The doorman and waiting staff barely gave them a second look as they made their way upstairs but chances are that many of them may shortly be gracing the pages of glossy magazines, gossip sites and red carpets.

Already on the cusp of fame is Emilia Clarke. One year out of the Drama Centre London, this actress who grew up in Oxford landed the role of Daenerys in Game of Thrones, the big-budget HBO adaptation of George RR Martin's A Song of Ice and Fire fantasy series, which is now shooting. Clarke replaced original choice Tamzin Merchant and has already got the online fan boys in a state of excitement.

Obi Abili, meanwhile, saw his profile skyrocket after he starred as the man who dupes New York high society into believing he is Sidney Poitier's son in Six Degrees of Separation at The Old Vic in January. The Londoner was subsequently cast in the BBC's Nativity and says he now wants to "prove he can play anything".

The actors also include Gwyneth Keyworth, who was recently in Royal Wedding on TV, Harry Lloyd, who gave a stand-out theatre performance opposite Rupert Friend and Gemma Arterton in The Little Dog Laughed, Nikesh Patel, who was so impressive in his first professional role in Disconnect at The Royal Court in February, and Ophelia Lovibond, currently filming a comedy in LA with Ashton Kutcher and Natalie Portman.

Young directors being tipped include Jonathan van Tulleken, who picked up a Bafta nomination earlier this year for his sinister short Off Season, Jonathan Entwistle, who has the ability to attract top actors such as Maxine Peake, with whom he is working on a short, and Luke Snellin, who picked up a Bafta short nomination for the Bill Milner-starring Mixtape. All three are writer-directors.

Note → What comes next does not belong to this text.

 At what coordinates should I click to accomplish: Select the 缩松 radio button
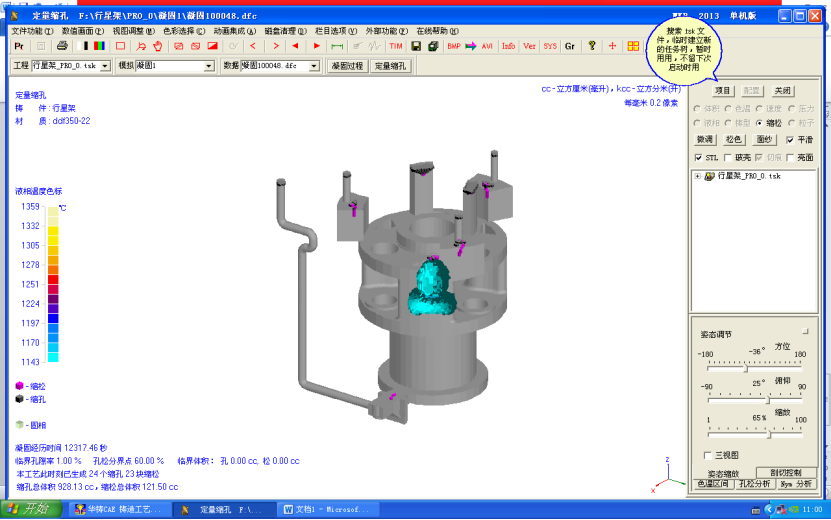pyautogui.click(x=761, y=123)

"It's a very exciting moment to bring all the future stars together for the photo-shoot each year," says Screen International editor Mike Goodridge. "It's also impressive to see how some of them show natural star power when they walk in a room. Sam Claflin and Jessica Brown Findlay, for example, really turned heads, and you can sense that they have very bright futures ahead of them."

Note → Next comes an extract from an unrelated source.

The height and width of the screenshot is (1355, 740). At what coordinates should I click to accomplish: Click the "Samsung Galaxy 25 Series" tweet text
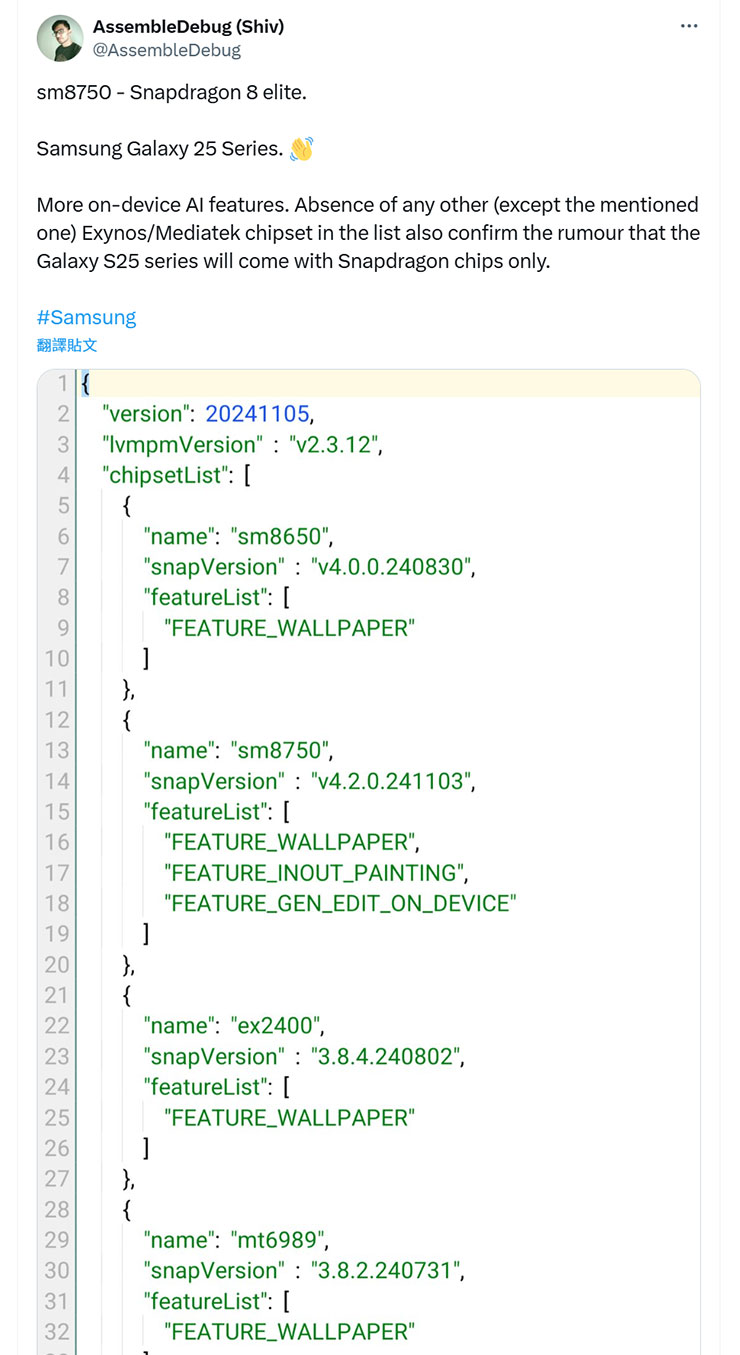pos(160,149)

UK Stars Of Tomorrow is in the July issue of Screen International

SAM CLAFLIN, Actor
Currently in Hawaii shooting the young male lead role in Pirates of the Caribbean: On Stranger Tides, Claflin is being hailed as the next Orlando Bloom. In his final year at the London Academy of Music and Dramatic Art (Lamda), he nabbed a major role beside Hayley Atwell, Eddie Redmayne and Donald Sutherland in mini-series Pillars of the Earth and went straight onto the Syfy Channel's post-apocalyptic film The Lost Future and then to Channel 4's adaptation of William Boyd's Any Human Heart.

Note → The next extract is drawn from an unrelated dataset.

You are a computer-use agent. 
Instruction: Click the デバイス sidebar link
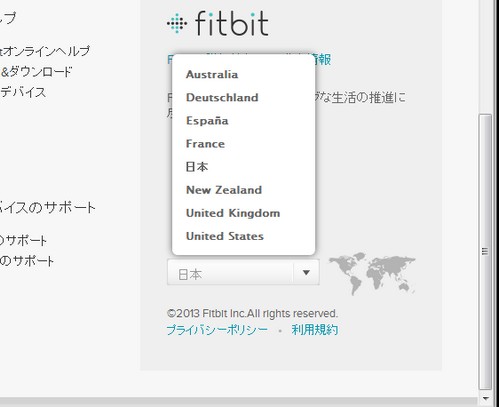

JESSICA BROWN FINDLAY, Actress
She began acting at Central Saint Martins College, and soon won plum roles in two upscale productions due out this year. First is Niall MacCormick's Albatross, a coming-of-age drama in which she takes the lead as a headstrong teenager with writing ambitions. And she has just wrapped Downton Abbey, the Julian Fellowes-created ITV series about an aristocratic family and their servants, as the convention-defying, politically engaged younger daughter.

ELLA PURNELL, Actress
Having spent a year on stage at the Theatre Royal Drury Lane as part of the chorus in Oliver!, Ella Purnell is moving seriously into film. She plays the young version of Keira Knightley's character in Mark Romanek's forthcoming Never Let Me Go, an adaptation of Kazuo Ishiguro's novel, and is next starring alongside Clive Owen in Juan Carlos Fresnadillo's The Intruder. Just 13, Purnell has also shot Gustavo Ron's Ways to Live Forever.

JONATHAN VAN TULLEKEN, writer-director
Jonathan van Tulleken scored a Bafta best short nomination earlier this year with Off Season, a sinister horror that showcases the writer-director's instincts for cranking up the tension and exploiting the aesthetic and narrative possibilities of a very chilly landscape. He recently completed an MFA at Columbia Film School in New York and is now developing a feature version of Off Season with Big Talk Productions as well as a number of other projects.